> [Document text]
* begin *

Administrative detention is inherited from the British, perfected by the US and abused by Israel

Last month Israel released 240 Palestinian prisoners as part of a deal with Hamas in which the latter released 105 hostages held in Gaza. Most of the released Palestinians were women and children, and almost all of them were held under Israeli’s so-called administrative detention process, a legacy of the 1920-1948 British mandate period in Palestine. Indeed, while releasing 240 prisoners, Israel has arrested 4,700 Palestinians in the occupied West Bank since 7 October.

What is this system in which Palestinian children, women and men can find themselves jailed for unknown crimes and spend years incarcerated with neither charge nor trial?

Administrative detention was used against the Palestinians as early as 1945, even before Israel was created on their land in the 1948 Nakba. When Palestine was governed by the British Mandate authorities (the “mandate” was given to Britain by the League of Nations, the forerunner of the UN) the British imperialists used the procedure to jail Palestinian activists and resistance fighters who rose up against their rule. Israel revived the process, integrating it into its own legal system as early as the 1970s. It became used widely and further entrenched in Israel’s occupation legal system in 1988. Several amendments only gave the occupation authorities wider legal power to detain Palestinians indefinitely, including children, for relatively trivial “offences”, such as throwing stones, or no offence at all.

* end *

> [Exercise tasks]
**A.** Repeat word for word the passage of the article on administrative detention, starting with "Administrative detention is" and going on through "since 7 October.".
**B.** Write what follows in the article on administrative detention, picking up after its final sentence.

> [Listed records]

* begin *

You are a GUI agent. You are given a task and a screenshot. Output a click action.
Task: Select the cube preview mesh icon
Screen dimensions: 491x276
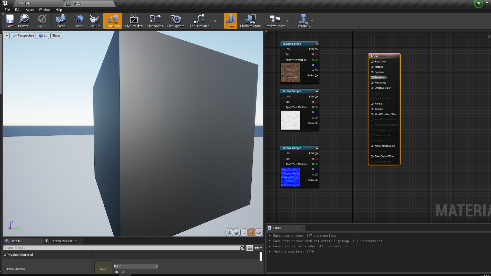[x=251, y=232]
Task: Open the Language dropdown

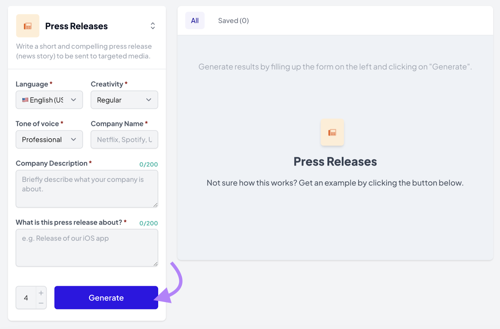Action: pyautogui.click(x=49, y=100)
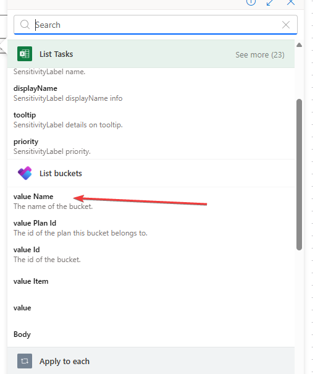Click the Excel icon beside List Tasks
This screenshot has width=323, height=374.
(25, 54)
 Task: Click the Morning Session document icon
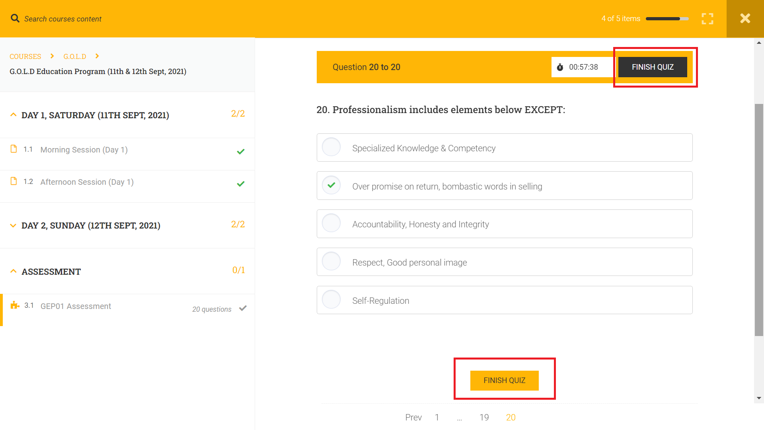tap(14, 149)
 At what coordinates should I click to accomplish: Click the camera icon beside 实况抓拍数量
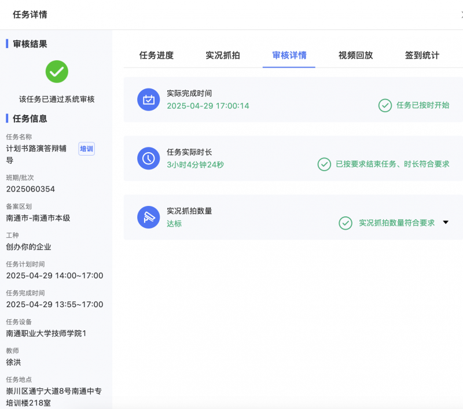pyautogui.click(x=148, y=218)
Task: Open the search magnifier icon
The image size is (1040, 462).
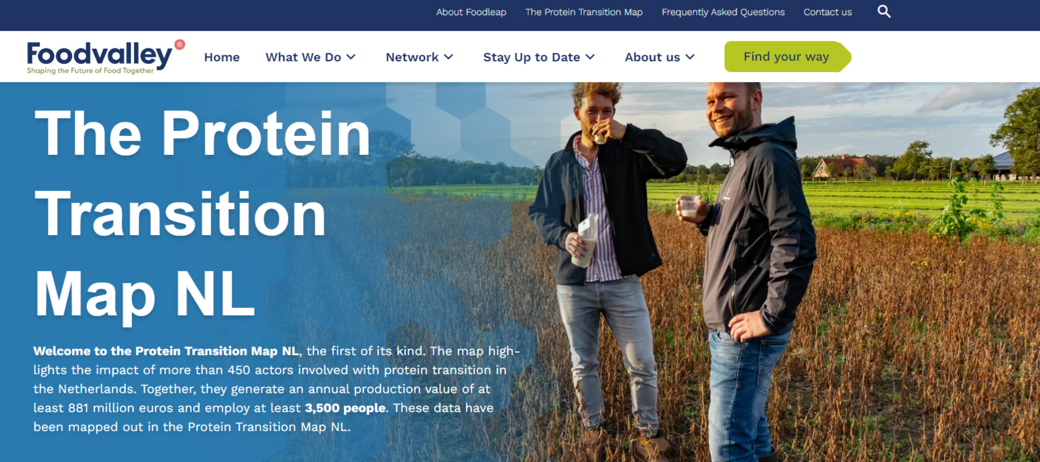Action: 883,11
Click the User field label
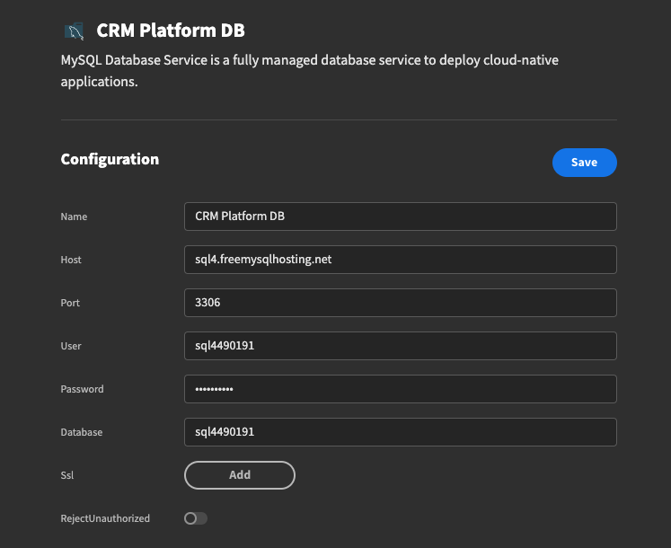The image size is (671, 548). 71,346
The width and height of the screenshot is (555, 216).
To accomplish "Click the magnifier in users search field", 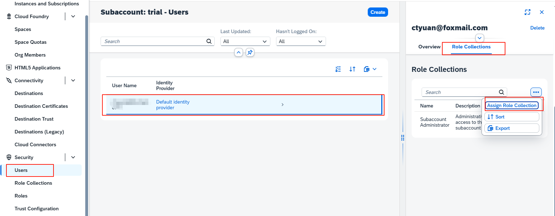I will click(x=209, y=41).

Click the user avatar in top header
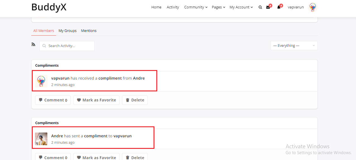click(x=313, y=7)
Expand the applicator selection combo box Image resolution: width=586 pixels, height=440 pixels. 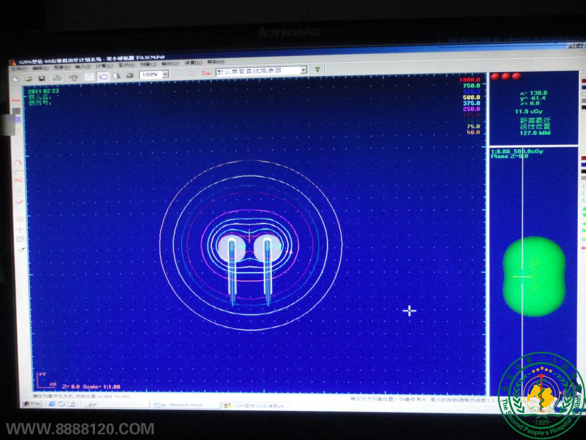point(303,70)
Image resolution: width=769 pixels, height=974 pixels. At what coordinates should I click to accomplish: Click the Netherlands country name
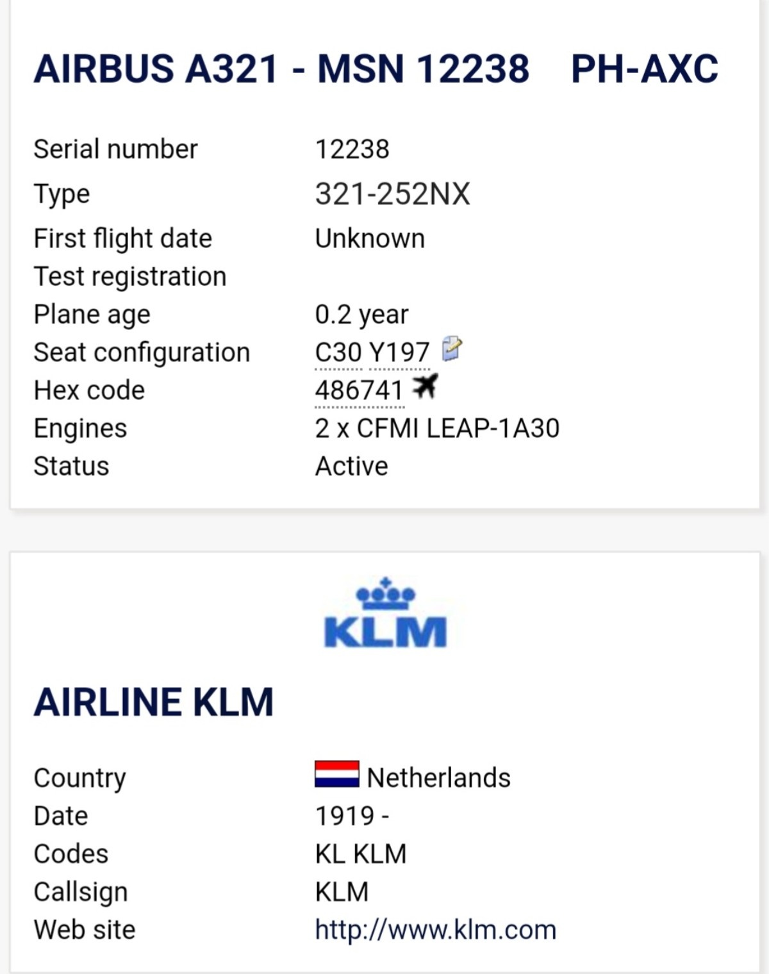tap(439, 777)
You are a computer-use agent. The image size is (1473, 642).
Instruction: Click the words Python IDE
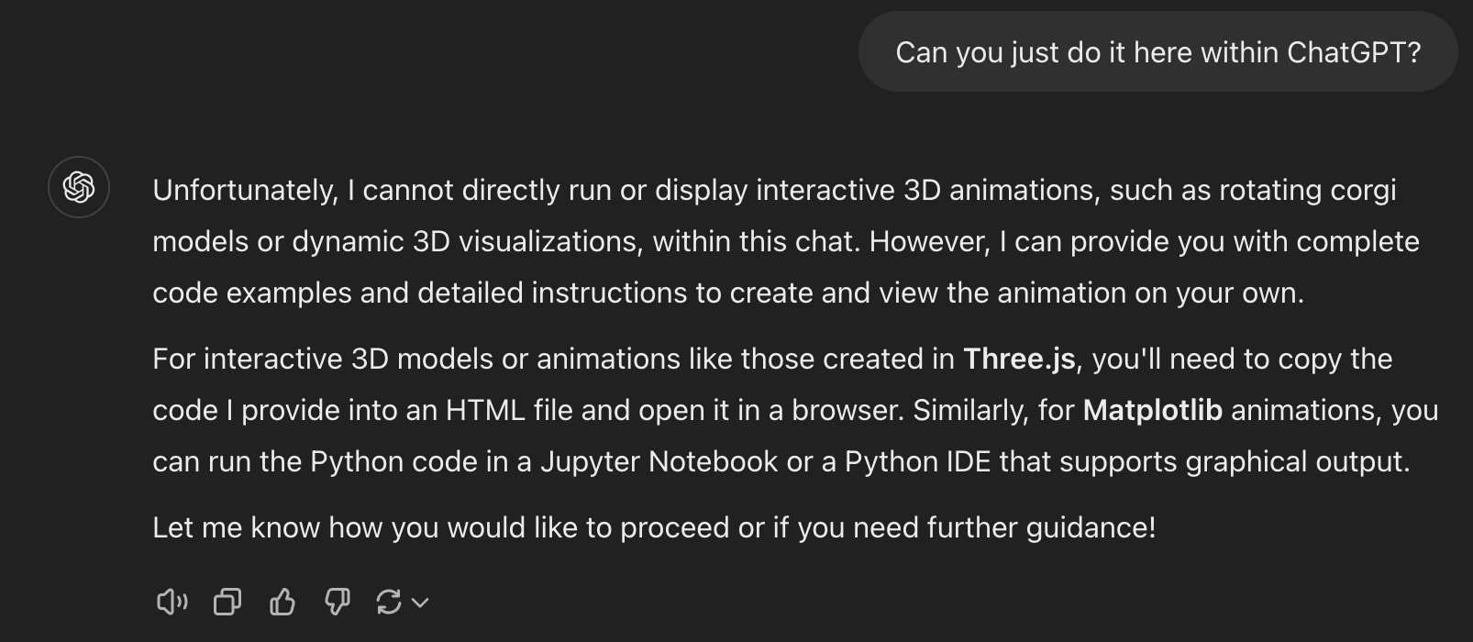[917, 461]
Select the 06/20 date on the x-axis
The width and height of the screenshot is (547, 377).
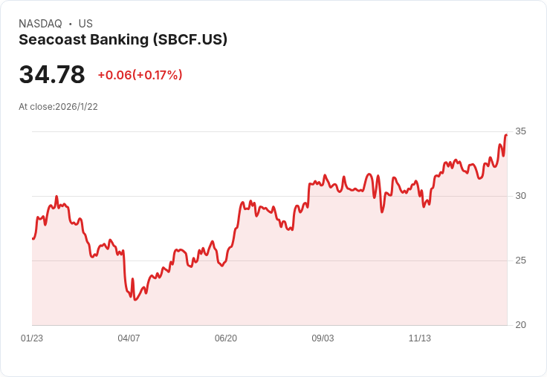226,338
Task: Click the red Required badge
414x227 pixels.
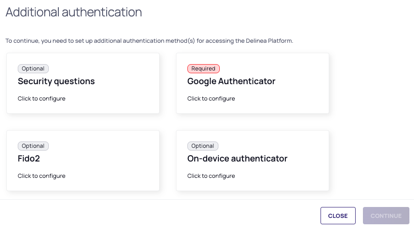Action: point(203,69)
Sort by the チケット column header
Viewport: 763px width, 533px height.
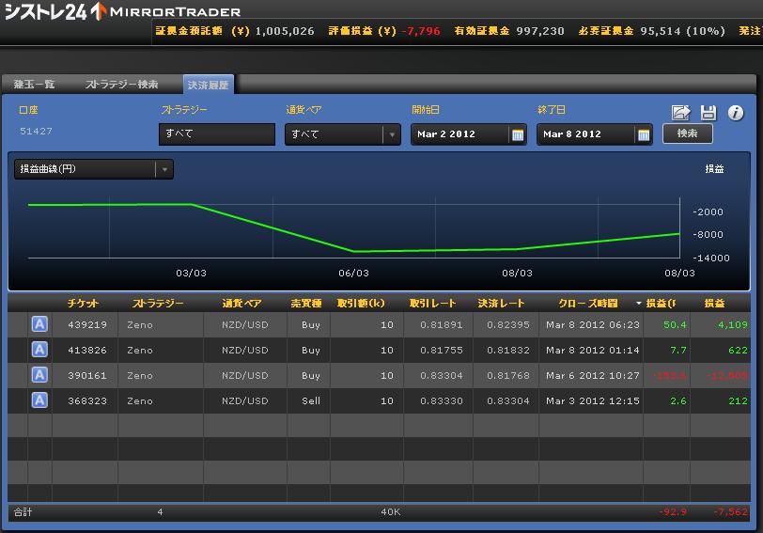point(83,304)
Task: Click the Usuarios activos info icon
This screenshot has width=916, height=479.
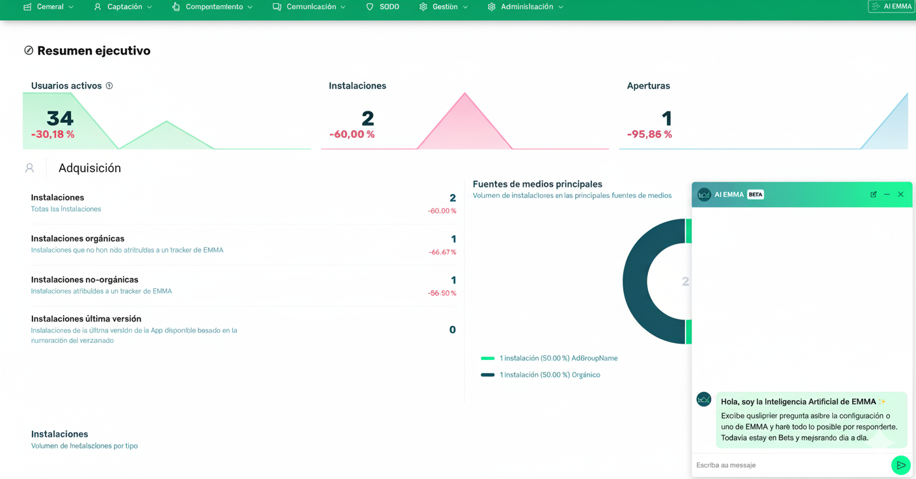Action: 109,86
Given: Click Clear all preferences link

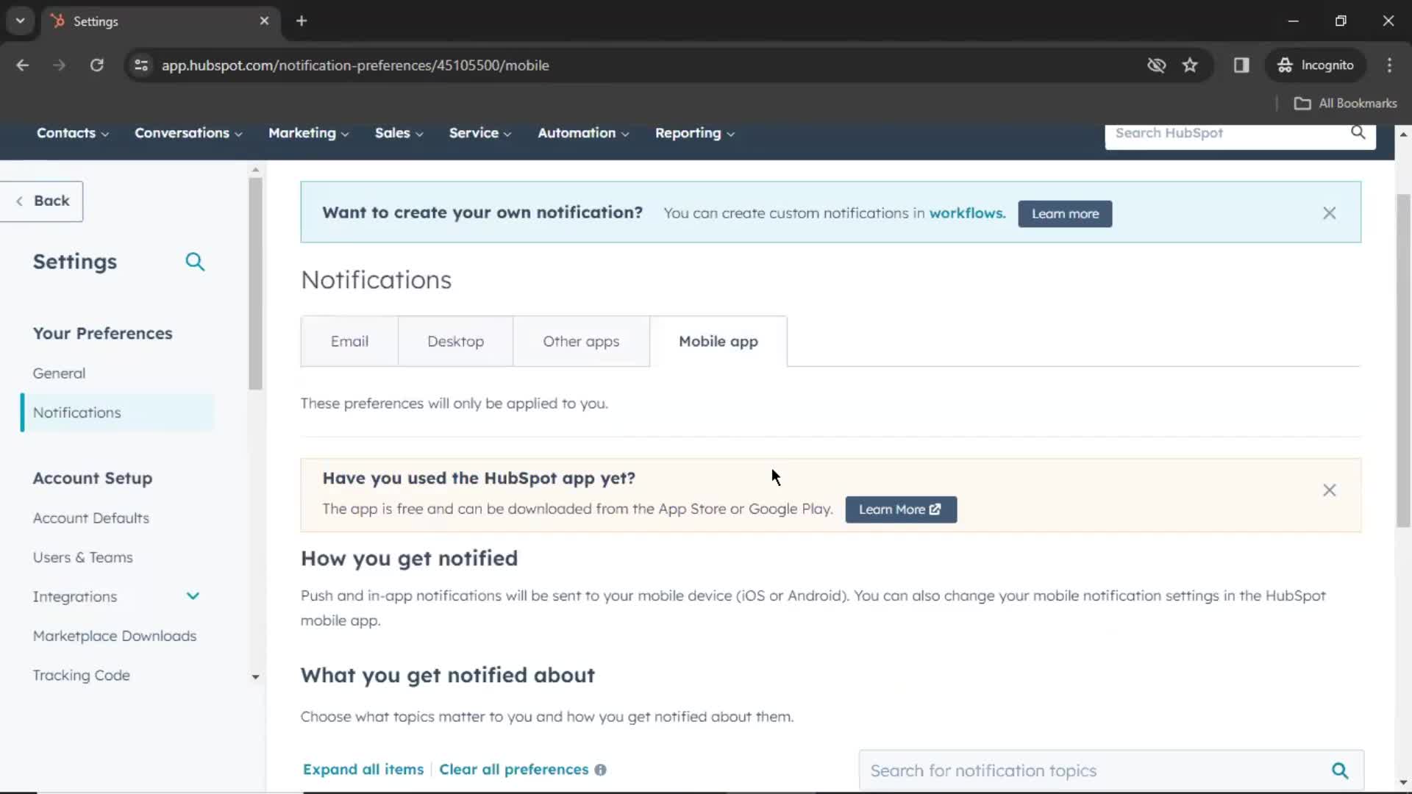Looking at the screenshot, I should pyautogui.click(x=514, y=769).
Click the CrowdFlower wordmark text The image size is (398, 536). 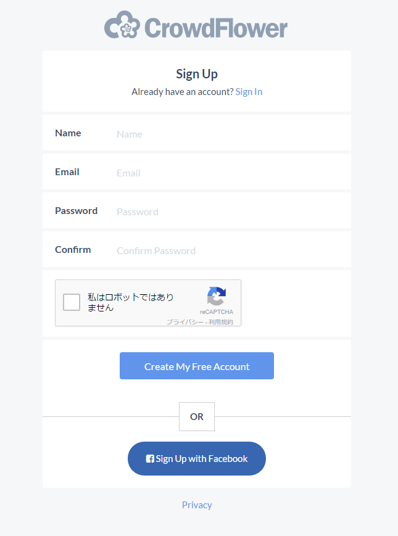tap(216, 28)
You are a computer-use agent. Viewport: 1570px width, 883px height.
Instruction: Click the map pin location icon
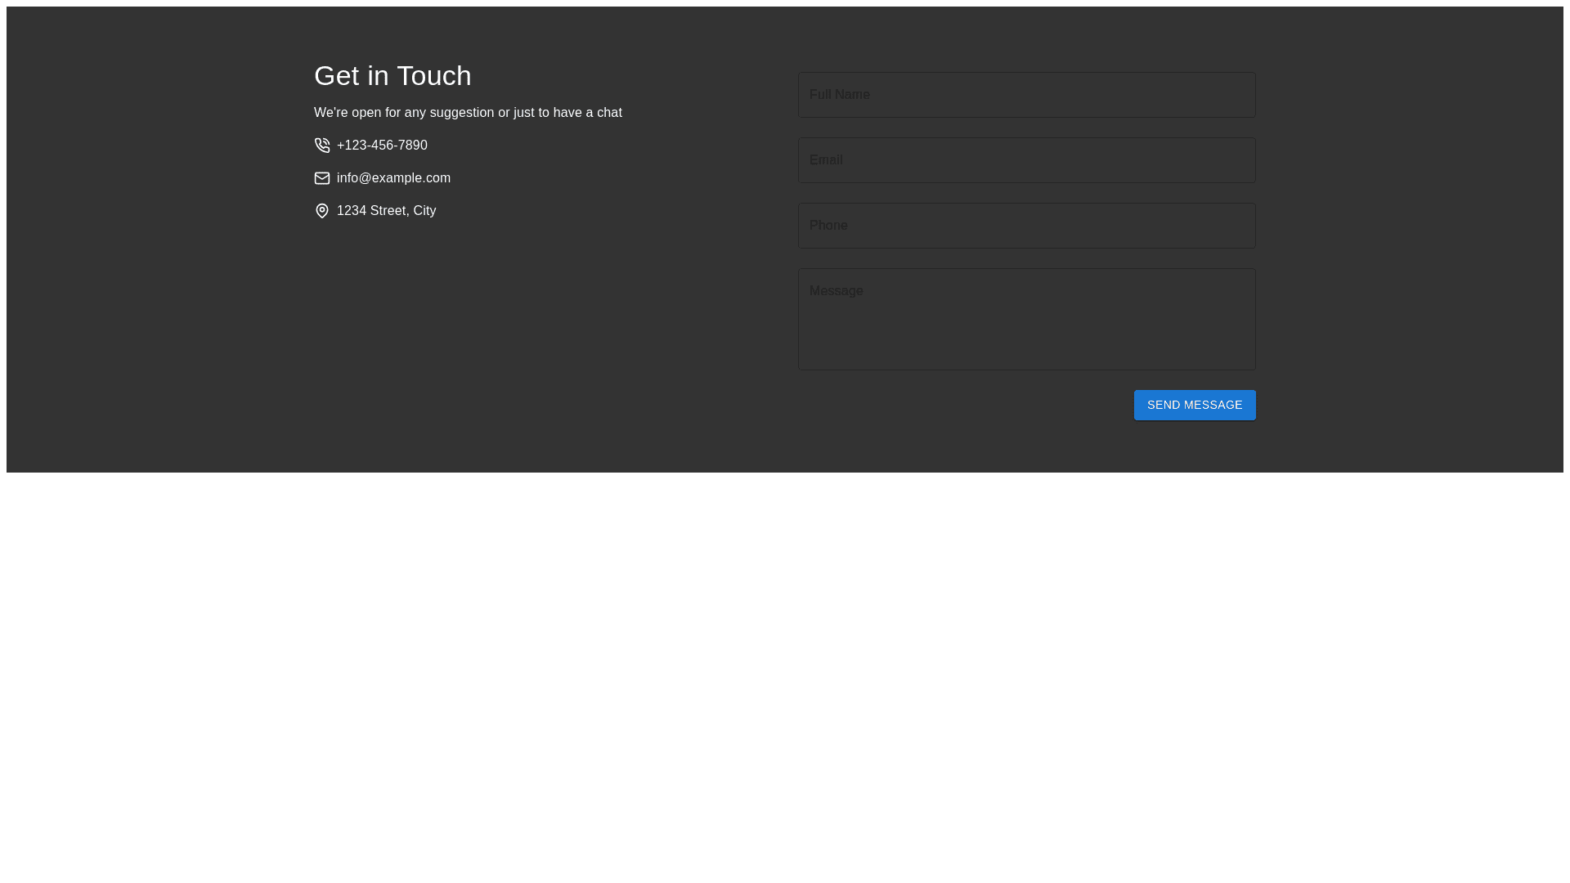(x=322, y=211)
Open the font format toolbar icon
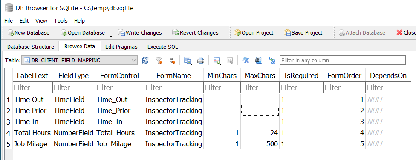This screenshot has width=416, height=160. tap(246, 60)

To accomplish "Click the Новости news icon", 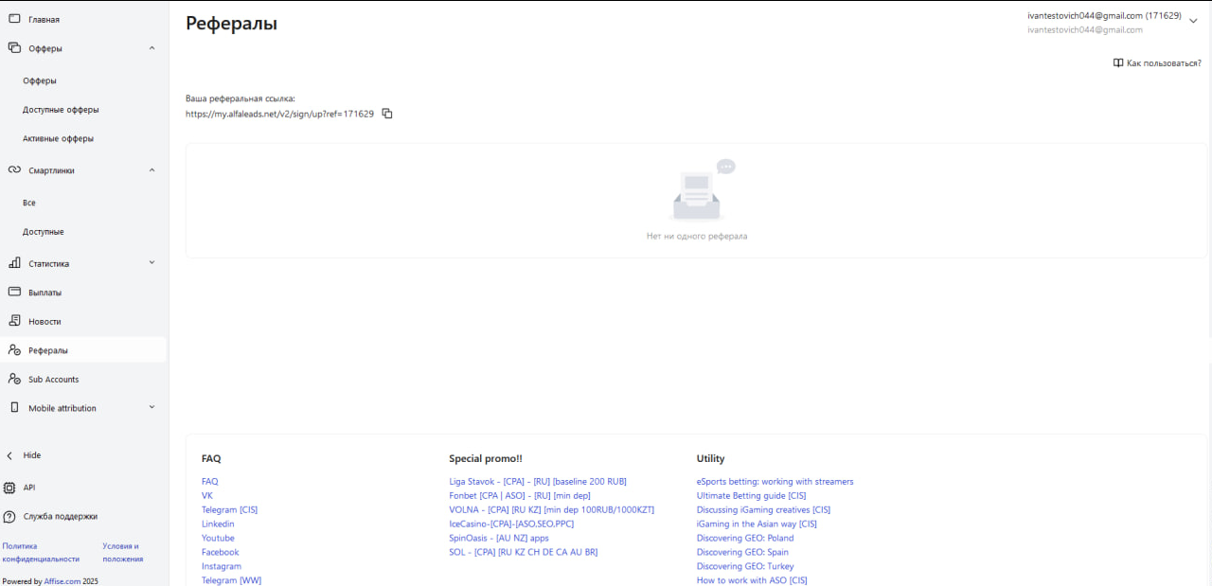I will point(14,321).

* end *

> [Responses by task]
**A.**
Administrative detention is inherited from the British, perfected by the US and abused by Israel

Last month Israel released 240 Palestinian prisoners as part of a deal with Hamas in which the latter released 105 hostages held in Gaza. Most of the released Palestinians were women and children, and almost all of them were held under Israeli’s so-called administrative detention process, a legacy of the 1920-1948 British mandate period in Palestine. Indeed, while releasing 240 prisoners, Israel has arrested 4,700 Palestinians in the occupied West Bank since 7 October.

**B.**
READ: ‘Moral cowardice’: UN special rapporteur slams Israel’s visa threat to staffers

Israel’s B’Tselem, a human rights group devoted to the rights of Palestinians under Israeli occupation, defines administrative detention as when a person is “held without trial without having committed an offence,” simply because he/she is planning to “break the law in the future.” It criminalises people based on their suspected intentions. And because the measure is supposed to be “preventive”, B’Tselem adds, it “has no time limit.” Meaning a person can be held indefinitely without any trial.

Victims of administrative detention are jailed on the orders of Israel’s regional military commander based on “secret” evidence that is not revealed to them or their lawyers, on the grounds of regional or public “security”. The period of detention is initially six months, which can be extended for another six months and so on, as long as the commander believes that the person continues to pose a security threat.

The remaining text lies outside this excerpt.